• _INSTRUCTIONS TO FOLLOW_
Among the lines below, take the one holding "Viewport: 2133px width, 1736px height.", the one holding "Image resolution: width=1642", and all lines between them. Set them down exactly.

• _RECORD SET_
##########

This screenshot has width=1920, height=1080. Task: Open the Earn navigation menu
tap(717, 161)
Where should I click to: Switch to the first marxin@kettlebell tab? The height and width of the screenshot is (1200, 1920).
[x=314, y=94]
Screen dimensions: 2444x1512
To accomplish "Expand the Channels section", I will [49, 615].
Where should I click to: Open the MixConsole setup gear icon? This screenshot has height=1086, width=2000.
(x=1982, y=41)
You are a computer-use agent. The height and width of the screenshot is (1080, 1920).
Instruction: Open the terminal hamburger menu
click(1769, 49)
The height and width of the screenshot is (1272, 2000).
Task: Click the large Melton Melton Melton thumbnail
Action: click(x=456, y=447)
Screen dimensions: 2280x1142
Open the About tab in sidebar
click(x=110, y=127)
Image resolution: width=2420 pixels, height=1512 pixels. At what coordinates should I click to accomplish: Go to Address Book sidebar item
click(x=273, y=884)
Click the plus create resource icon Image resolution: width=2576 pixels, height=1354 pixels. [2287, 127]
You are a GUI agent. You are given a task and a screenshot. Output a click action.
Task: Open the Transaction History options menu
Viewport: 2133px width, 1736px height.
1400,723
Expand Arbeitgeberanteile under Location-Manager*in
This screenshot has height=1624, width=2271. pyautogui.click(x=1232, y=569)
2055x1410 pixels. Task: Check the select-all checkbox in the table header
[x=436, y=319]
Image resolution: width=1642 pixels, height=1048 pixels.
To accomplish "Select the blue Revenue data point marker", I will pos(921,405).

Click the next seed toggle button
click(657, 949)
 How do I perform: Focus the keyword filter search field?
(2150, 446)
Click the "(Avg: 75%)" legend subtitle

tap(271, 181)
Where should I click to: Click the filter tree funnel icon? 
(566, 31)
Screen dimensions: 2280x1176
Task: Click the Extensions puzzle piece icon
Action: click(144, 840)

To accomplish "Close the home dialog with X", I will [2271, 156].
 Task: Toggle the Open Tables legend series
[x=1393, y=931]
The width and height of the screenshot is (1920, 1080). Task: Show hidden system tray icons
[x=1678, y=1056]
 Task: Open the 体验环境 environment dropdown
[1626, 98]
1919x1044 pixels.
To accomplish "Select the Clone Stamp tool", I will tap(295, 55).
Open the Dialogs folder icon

##########

• _REPLY_
Viewport: 2133px width, 1736px height.
1400,723
Expand Arbeitgeberanteile under Location-Manager*in
This screenshot has height=1624, width=2271. pyautogui.click(x=1232, y=569)
2055x1410 pixels. Task: Check the select-all checkbox in the table header
[x=436, y=319]
Image resolution: width=1642 pixels, height=1048 pixels.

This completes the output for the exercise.